Useful degrees: Business Information Systems, Computer Science, Economics, Information Management, Maths.


Software Analyst


Also called Systems Analyst, this role is a specialism within the software development industry. As a software analyst, you will be the liaison between the end-user and the development team. You will listen to customer requirements and translate them into a specification, which the developers will then create.

This might involve working within a company’s IT department, to ensure that the system is operating as it is needed. You may also work as part of a development team that designs and creates software for other uses, or even bespoke solutions. There can also be overlap between analyst and developer, where you are required to do a little of both.

In addition to strong programming knowledge, a good software analyst has an understanding of business practices and can put themselves in the customer or end user’s shoes. Good written communication is essential, as you will be writing functional specifications that the developers will work from. Creativity is helpful. You’ll need to come up with new solutions to old problems.

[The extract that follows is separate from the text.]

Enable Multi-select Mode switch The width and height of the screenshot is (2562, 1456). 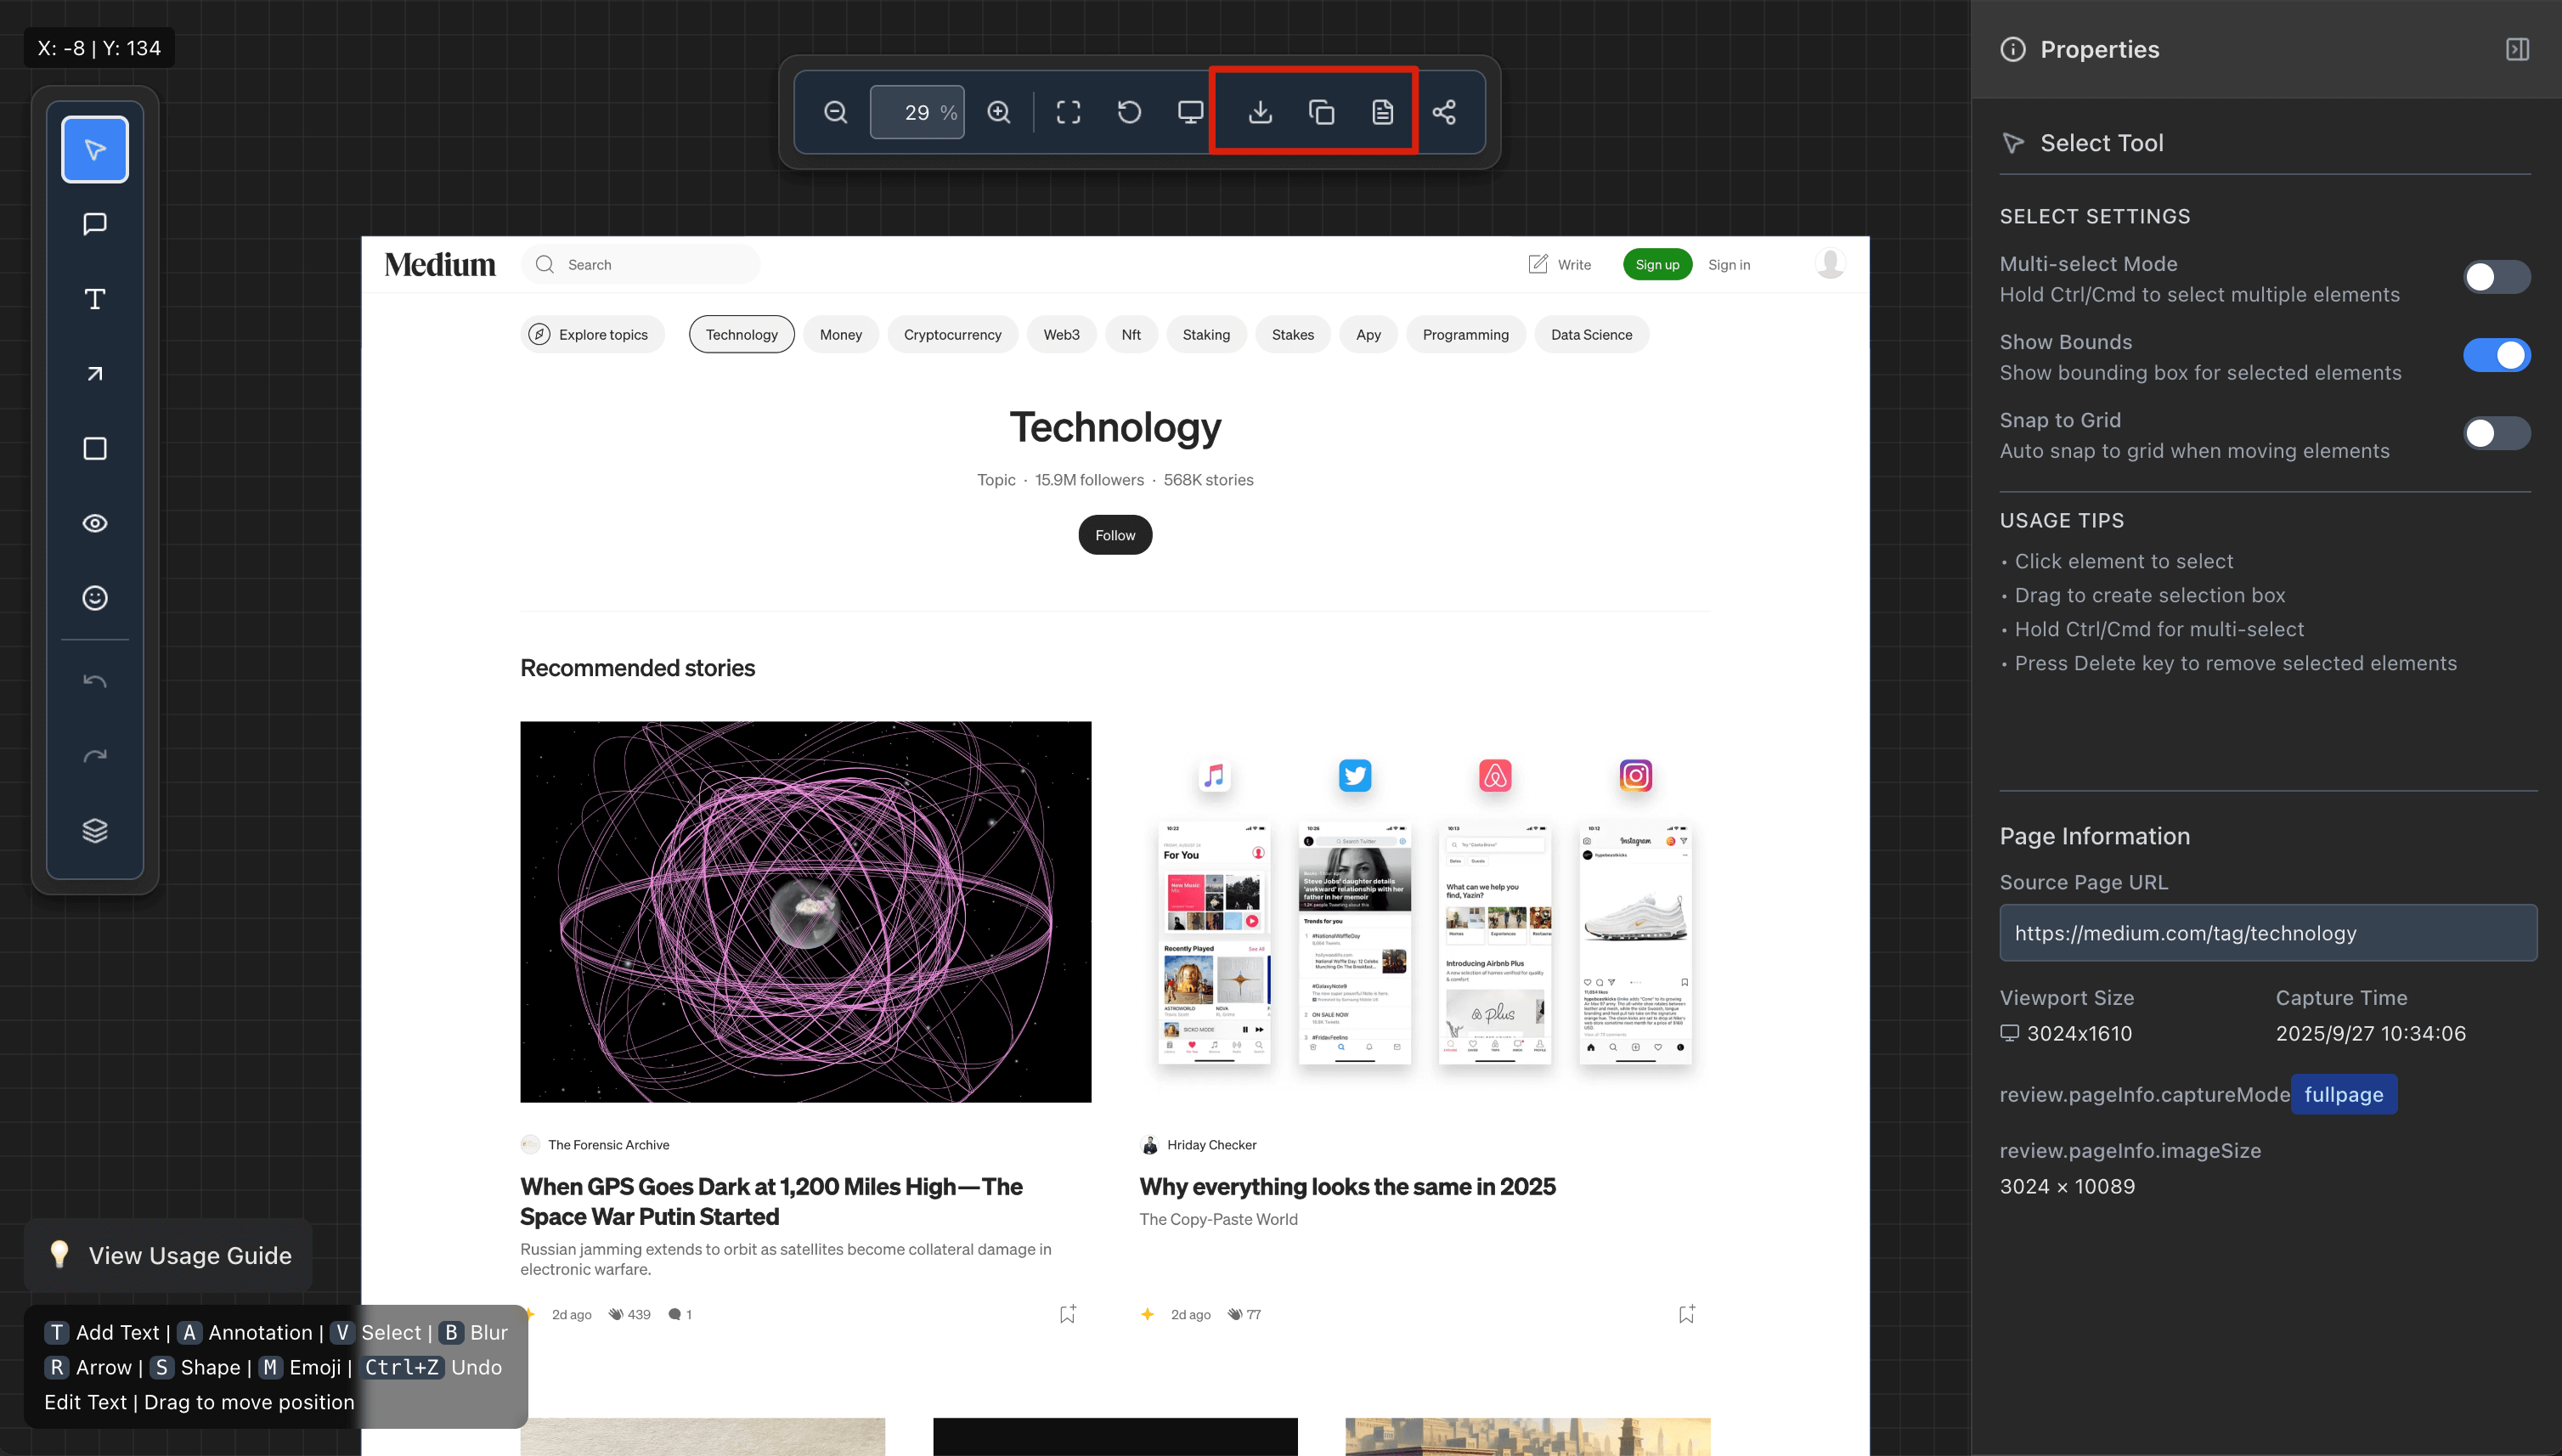2496,277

Systems Analysts can work in almost any field. If the company uses or designs computer software, they need analysts. As you can imagine, that’s a wide range of businesses and other organisations including the NHS, military and civil service.

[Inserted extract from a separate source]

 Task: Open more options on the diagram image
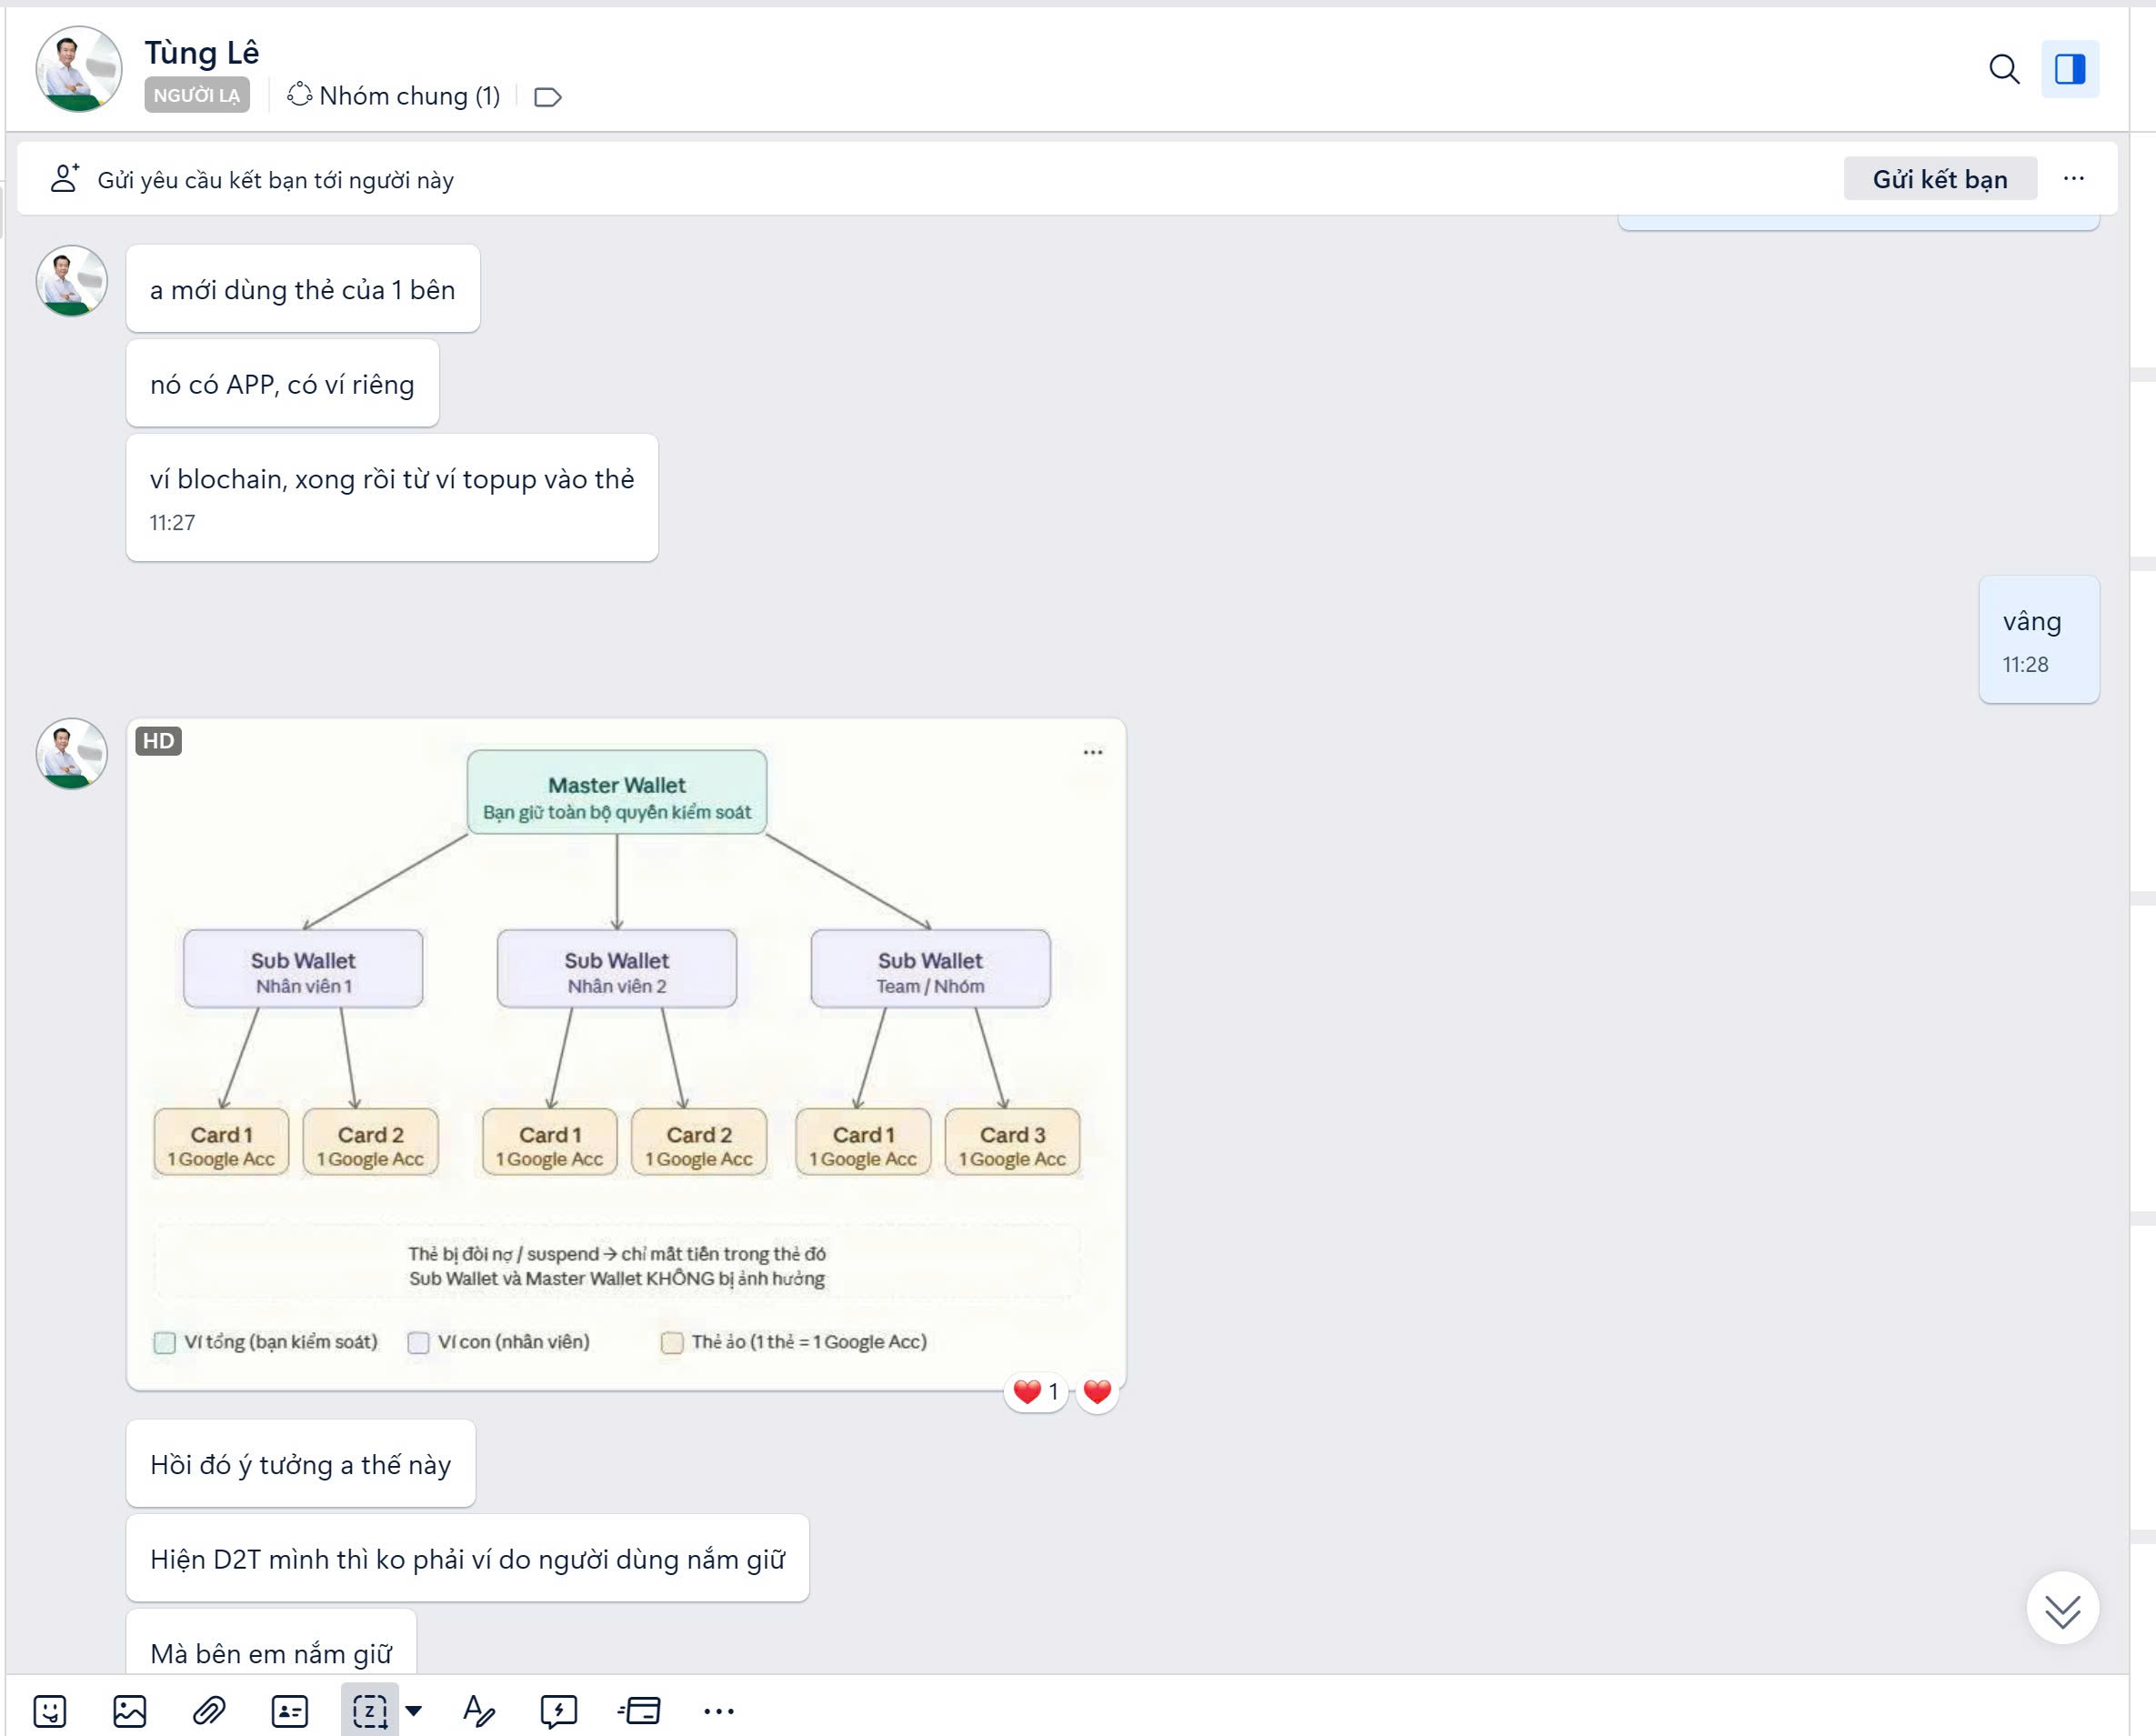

Useful Degrees: Computer Science, Computer Information Systems, Management Information Systems or similar.


Don’t have a relevant degree?


If you’re interested in pursuing a career in analysis and you don’t have the ‘right’ degree, then don’t despair. It might be possible to secure yourself an apprenticeship, or to take a short course which will fill in your skill gap. If you’ve taken a humanities degree, for example, you will have transferable skills, but may need to show an interest or knowledge of IT and programming before you would be considered.

Beyond courses, there are other ways to close this skill gap. You might want to look at taking an internship where you would learn hands-on about a subject.

Alternatively, volunteer to work with a charity or community group. This can give you a chance to test your skills in a practical setting. Both options will give you a much-needed reference for when you find that dream job!